Activities:
• A. In the reader comments on the knee valgus article, after how many months did the recreational runner's patellofemoral pain become much better?
• B. Write the next part of the reader comments on the knee valgus article, starting right after the last comment shown.

Document passage:
Hi Bret! Your videos aren’t showing up for some reason. Could you link to the ones about ankle dorsiflexion?
Hello Bret, your knee Valgus article is extremely detailed and spot on (in my opinion). This is the second time in the last year or so I’ve referred to it. Your work is appreciated – thank you so much.
what if someone has external tibial torsion and foot pronation seconder to it?
Hi Bret. Your article is super useful. I am a recreational runner and got severe patellofemoral pain as a result of valgus knees and ITB (now much better after 4 months). I’ve been through physio, had an MRI and do Pilates, and your article has brought everything together. I have a lot to work on still and wonder if you have any advice on lateral harmstrings as mine get quite sore towards the end of the day. Thanks. Jazmin
Hi Bret, thanks for the thorough explanation. I have just started to get what has been behind years of pain and how to fix it. I have a valgus knee on the right and really excessive overpronation of my right ankle. I started working with a trainer to increase glute strength and help me with my gait. I strained my gluteus medius a couple of weeks in while running and went to physical therapy. He also wanted to work on foam rolling my IT bands and strengthening my glute meds. So I did, and now my knee is acting up. This is on my good side by the way. Anyway I’m frustrated but determined to keep at it but what am I doing wrong? My IT bands feel tight no matter how much I foam roll it. Also I have hyper mobility syndrome. And very tight calves but great mobility in my ankles if that makes sense. Will the exercises here help with my problem or is my tight IT band not related? Do you have a recommendation for loosening the IT band or so that the strengthening won’t injure me?

Data supplied:
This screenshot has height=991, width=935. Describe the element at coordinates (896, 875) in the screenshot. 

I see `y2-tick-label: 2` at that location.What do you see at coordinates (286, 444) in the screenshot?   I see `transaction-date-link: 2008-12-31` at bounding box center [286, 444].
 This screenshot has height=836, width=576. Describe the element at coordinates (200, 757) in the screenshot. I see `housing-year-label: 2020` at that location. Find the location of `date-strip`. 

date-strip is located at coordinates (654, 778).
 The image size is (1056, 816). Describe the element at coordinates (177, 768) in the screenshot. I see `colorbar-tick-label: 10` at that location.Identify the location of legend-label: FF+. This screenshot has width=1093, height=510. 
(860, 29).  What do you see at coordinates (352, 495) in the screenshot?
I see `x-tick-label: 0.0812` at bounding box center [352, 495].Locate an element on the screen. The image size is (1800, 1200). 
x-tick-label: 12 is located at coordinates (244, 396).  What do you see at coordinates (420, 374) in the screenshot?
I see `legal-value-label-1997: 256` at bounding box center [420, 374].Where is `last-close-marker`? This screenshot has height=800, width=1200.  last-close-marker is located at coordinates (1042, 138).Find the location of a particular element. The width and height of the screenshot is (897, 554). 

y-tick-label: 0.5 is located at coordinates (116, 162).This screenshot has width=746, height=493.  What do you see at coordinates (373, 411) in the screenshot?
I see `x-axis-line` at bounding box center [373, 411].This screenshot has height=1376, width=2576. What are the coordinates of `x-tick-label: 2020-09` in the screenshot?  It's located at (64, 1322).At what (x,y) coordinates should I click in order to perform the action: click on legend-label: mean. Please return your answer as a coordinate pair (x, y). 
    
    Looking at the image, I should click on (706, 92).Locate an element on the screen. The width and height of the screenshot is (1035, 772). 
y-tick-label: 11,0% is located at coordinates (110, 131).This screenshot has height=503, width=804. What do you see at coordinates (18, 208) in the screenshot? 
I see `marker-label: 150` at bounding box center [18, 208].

Answers for each item:
• A. Four months.

• B.
Thank you so much for this, I find all your articles extremely helpful. I have the “Valgus twitch” issue and it happens whenever I come out of the bottom during heavy squats (anything over 80%), it is causing some patella tracking issues (my knee clicks when I walk or straighten/bend). Do you think a big deload + a lot of corrective exercises would be the best? If so, what exercises would you recommend most for my issue?
when your femur is 10cm longer than torso, there is no way to squat without leaning forward…
This article is amazing! TY!!
You’re awesome! I love studying for my kinesiology exercise prescription exam and reading everything simplified here or watching your videos on instagram! Everything is backed by scientific research. Thank you bret!
Hey thanks Bret for a great article! Very informative with how to identify where the problem is coming from. Loved how you provided exercises and tips to help correct this. Frequently we have patients walk in the office with instability and knee valgus when performing a squat.
I have had knee valgus as long as I can remember. It’s only recently, in the last 8 months, that I’ve been having problems. My left knee popped out of place twice in one month playing sports. The pain was pretty bad but went away after a few days. It popped out again trying to pivot my foot to do a hip throw. I went to the doctor the first two times, but they found no damage to my ligaments or bone. I’m about to go to a hand to hand combat course and am very nervous. I’m going to look into getting a brace, but I was hoping to fix this problem and not just forget about it. I know that my feet naturally pronate and I have to consciously fix that when I walk. I was told by a physical therapist that my IT band was also just really tight, which puts strain on the inside of my knee; however, I have issues with knee valgus regardless. I could really use some help. I’m very nervous about this course and my knees. I’m too young for bum knees.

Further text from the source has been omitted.